Text block:
################

The Espresso Machine

BH Unlimited Update, May 8th, 2021.

Our brand new course called The Espresso Machine is well underway. After an exploration of the many ingenious, bizarre and sometimes downright dangerous 19th century coffee makers that were the precursors to modern espresso, we arrived at Angelo Moriondo’s machine from 1884. This machine and its disappearance from the history books until the early nineties is an intriguing mystery. Moriondo himself was not just an inventor, he was also the proprietor of a chocolate shop in Turin called Moriondo & Gariglio. As far as we know he only produced machines for his own establishments, which also included a hotel and a cocktail bar — believing his machine’s unique style of brewing and their imposing stature would drive customers to him. We assume he took the time to patent the technology as a means of ensuring no other Turin ventors would be able to compete with him on coffee quality.

################

Given task A:
List the businesses that the espresso course update says Angelo Moriondo ran.
Given task B:
Pick up the espresso course update after its final sentence and keep writing it.

################

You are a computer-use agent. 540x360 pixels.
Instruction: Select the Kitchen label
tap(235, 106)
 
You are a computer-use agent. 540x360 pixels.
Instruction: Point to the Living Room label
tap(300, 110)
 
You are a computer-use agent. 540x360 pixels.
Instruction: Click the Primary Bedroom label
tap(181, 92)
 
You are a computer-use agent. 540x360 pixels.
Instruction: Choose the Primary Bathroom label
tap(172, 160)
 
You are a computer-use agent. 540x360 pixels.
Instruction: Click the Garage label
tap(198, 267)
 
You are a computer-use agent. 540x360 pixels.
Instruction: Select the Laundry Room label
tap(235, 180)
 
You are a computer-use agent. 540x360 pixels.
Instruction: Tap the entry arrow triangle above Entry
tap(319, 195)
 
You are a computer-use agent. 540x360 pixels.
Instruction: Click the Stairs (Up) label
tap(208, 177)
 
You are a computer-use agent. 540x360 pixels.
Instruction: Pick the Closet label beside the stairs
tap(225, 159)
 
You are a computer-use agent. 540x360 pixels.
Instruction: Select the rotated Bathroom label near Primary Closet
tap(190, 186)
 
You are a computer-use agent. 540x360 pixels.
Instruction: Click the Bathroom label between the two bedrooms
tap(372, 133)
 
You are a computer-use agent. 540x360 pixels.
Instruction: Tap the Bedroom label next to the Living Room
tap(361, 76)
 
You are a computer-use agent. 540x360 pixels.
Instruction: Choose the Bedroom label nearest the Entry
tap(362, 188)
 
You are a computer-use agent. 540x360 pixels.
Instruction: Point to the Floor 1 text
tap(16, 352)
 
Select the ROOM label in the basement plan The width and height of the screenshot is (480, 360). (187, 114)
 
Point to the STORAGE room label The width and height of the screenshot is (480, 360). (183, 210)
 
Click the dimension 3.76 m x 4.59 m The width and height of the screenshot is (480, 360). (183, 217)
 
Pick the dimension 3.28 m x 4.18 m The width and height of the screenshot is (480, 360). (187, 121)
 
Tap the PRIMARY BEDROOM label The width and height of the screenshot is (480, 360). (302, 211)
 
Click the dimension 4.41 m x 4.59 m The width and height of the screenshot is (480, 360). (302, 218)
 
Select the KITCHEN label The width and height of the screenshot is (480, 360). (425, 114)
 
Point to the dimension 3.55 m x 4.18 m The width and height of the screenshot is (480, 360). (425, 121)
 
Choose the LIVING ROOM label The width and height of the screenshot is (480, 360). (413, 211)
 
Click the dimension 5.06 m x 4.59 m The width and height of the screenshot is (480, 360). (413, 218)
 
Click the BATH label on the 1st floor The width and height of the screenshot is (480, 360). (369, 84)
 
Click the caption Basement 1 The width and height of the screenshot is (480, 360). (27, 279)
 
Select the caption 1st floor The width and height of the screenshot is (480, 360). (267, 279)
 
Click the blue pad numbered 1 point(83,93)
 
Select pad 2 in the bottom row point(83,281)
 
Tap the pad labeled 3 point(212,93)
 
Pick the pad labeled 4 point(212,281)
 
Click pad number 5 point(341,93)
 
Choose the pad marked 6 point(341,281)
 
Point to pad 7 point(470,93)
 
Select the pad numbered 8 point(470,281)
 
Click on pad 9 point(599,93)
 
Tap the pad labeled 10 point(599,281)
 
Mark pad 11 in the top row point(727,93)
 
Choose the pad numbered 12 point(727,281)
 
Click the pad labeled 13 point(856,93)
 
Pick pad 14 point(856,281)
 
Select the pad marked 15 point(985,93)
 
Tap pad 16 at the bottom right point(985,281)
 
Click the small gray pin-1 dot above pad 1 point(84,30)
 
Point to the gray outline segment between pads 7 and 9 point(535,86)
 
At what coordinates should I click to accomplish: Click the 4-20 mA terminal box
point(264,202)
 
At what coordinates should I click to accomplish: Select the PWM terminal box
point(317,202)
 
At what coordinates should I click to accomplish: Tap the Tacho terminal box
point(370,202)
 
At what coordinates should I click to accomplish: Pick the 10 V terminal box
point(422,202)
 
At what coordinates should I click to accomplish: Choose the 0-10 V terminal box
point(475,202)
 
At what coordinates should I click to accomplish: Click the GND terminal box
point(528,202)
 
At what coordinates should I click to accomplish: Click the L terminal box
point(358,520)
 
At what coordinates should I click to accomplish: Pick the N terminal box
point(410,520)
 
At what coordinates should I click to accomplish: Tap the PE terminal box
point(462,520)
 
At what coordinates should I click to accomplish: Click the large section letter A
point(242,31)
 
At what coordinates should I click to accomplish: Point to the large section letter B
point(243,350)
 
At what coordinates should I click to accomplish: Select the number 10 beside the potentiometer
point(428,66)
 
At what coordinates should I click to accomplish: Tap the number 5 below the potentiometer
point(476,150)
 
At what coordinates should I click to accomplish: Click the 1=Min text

################

Task answer A:
- A chocolate shop in Turin called Moriondo & Gariglio
- A hotel
- A cocktail bar

Task answer B:
One thing we do know is how difficult and expensive it is to produce a machine like this in small numbers. In 2018, Officina Maltoni went to the trouble of creating a reproduction of Moriondo's machine which is now on display at the Museum of Coffee-Making Machines ( MUMAC ) in Milan. The complexity of the operation to produce moulds, cast all the components in brass, grind and polish and finally nickel plate every separate part was immense. This video shows you the entire rebuild. It gives you an idea of the scope of Moriondo’s ambition and his desire to ensure his businesses stood out from the crowd.

Food historians had lost touch with Moriondo and his patent, but fortunately through the work of collectors Ian Bersten and Sebastien DelPrat, his patent was unearthed from the Italian patent archives and the world’s ‘nearly’ first espresso machine was reinstated in the annals of coffee history as the key turning point in the birth of espresso. It was Bersten who found the patent and Delprat who found another crucial piece of evidence: a tiny corner of an old sepia photograph taken at the 1898, Torino exhibition. Delprat is convinced (and so, more or less, are we) that you can see Moriondo’s machine in the corner of this photo, taken over 120 years ago. This intriguing post by Bersten with an excerpt from DelPrat tells the story and shows you the photo in question. It’s got the flavour of an Alfred Hitchcock mystery.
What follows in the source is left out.